■ **DOCUMENT SOURCE**
┌──
Pourtant, les voitures électriques d’occasion occupent bien davantage le quotidien des plateformes dédiées aux échanges en BtoB. "Tous les apporteurs ont un sujet unique, té­moigne Guillaume Arnauné, com­missaire‑priseur d’Enchères VO. De fait, ils veulent connaître notre capacité à revendre des voitures électriques." Et Stéphane Magnier d’attester : "Des groupes de distribu­tion nous envoient des listes sans prix et croisent les doigts pour que nous trouvions des solutions économique­ment acceptables à l’export."

 

Usine à VO

 

Les places de marché auront affaire à des véhicules électriques qui re­viendront davantage d’un premier cycle de vie assez long. Il s’agit à la fois de voitures mises à la route au sein de flottes au lendemain de la pandémie et d’exemplaires acquis par des particuliers quand les aides à la conversion battaient leur plein. Autant d’automobiles âgées désor­mais de trois à quatre ans. Il y aura peu de VEO de 12‑24 mois, car les loueurs courte durée ont été assez prudents quant à l’effort de transition.

 

"Nous avons majoritairement des voitures thermiques à revendre, atteste Nam Nguyen, directeur des actifs d’Eu­ropcar Mobility Group. La péné­tration des électriques sur nos plate­formes de revente ne dépasse pas 10 %. Cela limite notre risque d’exposition et, plus globalement, nous avons le sentiment que notre flotte est alignée sur la demande du marché VO". Un fait que nous confirme le directeur du remarketing d’un constructeur majeur, qualifiant de "frileux" les gestionnaires de parc LCD.
└──
■ **Données sur les éléments et l'emplacement du texte**
┌──
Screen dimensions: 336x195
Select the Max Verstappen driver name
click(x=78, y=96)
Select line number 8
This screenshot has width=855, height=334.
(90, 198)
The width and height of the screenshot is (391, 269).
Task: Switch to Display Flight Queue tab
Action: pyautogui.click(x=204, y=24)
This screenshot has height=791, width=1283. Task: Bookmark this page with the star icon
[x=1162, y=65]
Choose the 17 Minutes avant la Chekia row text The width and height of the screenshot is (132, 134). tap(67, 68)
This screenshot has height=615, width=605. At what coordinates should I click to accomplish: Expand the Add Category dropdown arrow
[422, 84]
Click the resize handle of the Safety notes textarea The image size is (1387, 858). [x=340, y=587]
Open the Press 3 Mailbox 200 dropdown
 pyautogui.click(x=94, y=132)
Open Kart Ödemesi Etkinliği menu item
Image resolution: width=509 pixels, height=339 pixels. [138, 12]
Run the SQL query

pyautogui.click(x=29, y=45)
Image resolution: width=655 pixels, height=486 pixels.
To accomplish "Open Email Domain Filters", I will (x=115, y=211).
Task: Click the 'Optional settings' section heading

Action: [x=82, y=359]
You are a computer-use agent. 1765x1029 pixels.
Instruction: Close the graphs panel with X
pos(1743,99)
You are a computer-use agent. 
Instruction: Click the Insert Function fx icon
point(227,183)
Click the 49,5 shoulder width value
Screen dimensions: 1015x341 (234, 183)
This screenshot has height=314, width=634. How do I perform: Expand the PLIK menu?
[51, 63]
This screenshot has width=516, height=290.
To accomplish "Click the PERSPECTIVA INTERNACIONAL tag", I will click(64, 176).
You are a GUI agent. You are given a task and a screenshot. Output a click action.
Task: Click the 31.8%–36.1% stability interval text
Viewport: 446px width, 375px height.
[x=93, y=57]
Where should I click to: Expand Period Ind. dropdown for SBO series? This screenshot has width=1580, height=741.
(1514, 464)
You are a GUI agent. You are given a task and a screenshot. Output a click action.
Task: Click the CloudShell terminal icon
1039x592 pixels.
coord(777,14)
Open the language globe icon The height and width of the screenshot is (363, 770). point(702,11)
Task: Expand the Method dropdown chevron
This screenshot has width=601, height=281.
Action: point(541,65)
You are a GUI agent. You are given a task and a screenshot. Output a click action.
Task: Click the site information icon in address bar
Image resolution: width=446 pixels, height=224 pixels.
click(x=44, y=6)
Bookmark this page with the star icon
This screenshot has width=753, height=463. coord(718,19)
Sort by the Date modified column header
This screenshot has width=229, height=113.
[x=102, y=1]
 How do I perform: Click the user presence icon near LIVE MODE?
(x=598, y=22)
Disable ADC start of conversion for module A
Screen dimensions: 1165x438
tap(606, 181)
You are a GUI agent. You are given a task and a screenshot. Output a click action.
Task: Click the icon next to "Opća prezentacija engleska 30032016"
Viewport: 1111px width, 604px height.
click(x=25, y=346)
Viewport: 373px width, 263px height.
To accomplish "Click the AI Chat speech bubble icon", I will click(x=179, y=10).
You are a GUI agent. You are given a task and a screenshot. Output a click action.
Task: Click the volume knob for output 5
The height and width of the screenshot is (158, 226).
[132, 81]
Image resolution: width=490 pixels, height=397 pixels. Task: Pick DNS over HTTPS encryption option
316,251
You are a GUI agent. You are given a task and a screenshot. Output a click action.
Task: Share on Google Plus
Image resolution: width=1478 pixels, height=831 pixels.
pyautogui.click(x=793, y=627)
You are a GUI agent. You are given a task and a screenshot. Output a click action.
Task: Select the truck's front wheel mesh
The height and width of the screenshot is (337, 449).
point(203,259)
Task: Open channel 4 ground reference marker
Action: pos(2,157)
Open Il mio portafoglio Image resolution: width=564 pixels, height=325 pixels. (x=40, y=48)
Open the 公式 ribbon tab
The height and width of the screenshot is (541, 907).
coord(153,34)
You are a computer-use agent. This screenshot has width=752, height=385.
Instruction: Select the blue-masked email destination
└──
■ **ACTIONS DEMANDÉES**
1. Dans la liste, renommez « textarea » en « text box » et redonnez les lignes concernées : commencez à la ligne qui contient « Choose the 17 » et arrêtez-vous après celle qui contient « Click the resize », sans rien modifier d'autre.
2. Poursuivez l'article sur le marché des voitures électriques d'occasion à la suite de sa dernière phrase.

■ **RÉPONSES**
1.
Choose the 17 Minutes avant la Chekia row text The width and height of the screenshot is (132, 134). tap(67, 68)
This screenshot has height=615, width=605. At what coordinates should I click to accomplish: Expand the Add Category dropdown arrow
[422, 84]
Click the resize handle of the Safety notes text box The image size is (1387, 858). [x=340, y=587]

2.
Cette grande usine à VO qu’est la France métropolitaine continue ainsi d’alimenter l’Europe. Et lorsqu’il s’agit de voitures électriques, les grands ac­teurs du remarketing estiment que plus de la moitié des volumes qui leur sont confiés quitte nos frontières. "Nous ne revendons rien en France car les concessionnaires fuient ces pro­duits", confirme pour sa part An­toine Paul, fondateur d’Autolity, so­ciété de remarketing qui fonctionne sur la base du démarchage.

 

Et ce n’est pas Olivier Fernandes qui le contre­dira. En qualité de patron de BCAuto Enchères, il observe qu’en général, 40 % des véhicules provenant des retours de leasing prennent la route d’un autre pays. Cette part s’envole à 75 % lorsqu’il isole les voitures élec­triques. Le Danemark, les Pays‑Bas et le Portugal constituant les destina­tions premières.

 

Une attractivité que la France ren­force malgré elle. Notre pays attire de plus en plus les négociants étran­gers du fait du niveau de prix parmi les plus avantageux au regard de la qualité des produits. Force était de le constater lors de la vente aux en­chères organisée, le 2 juin dernier, par BCAuto Enchères justement avec la collaboration de loueurs en tout genre et à laquelle Le Journal de l’Automobile a assisté. De nombreux acheteurs avaient alors fait le dépla­cement jusqu’à Paris pour batailler.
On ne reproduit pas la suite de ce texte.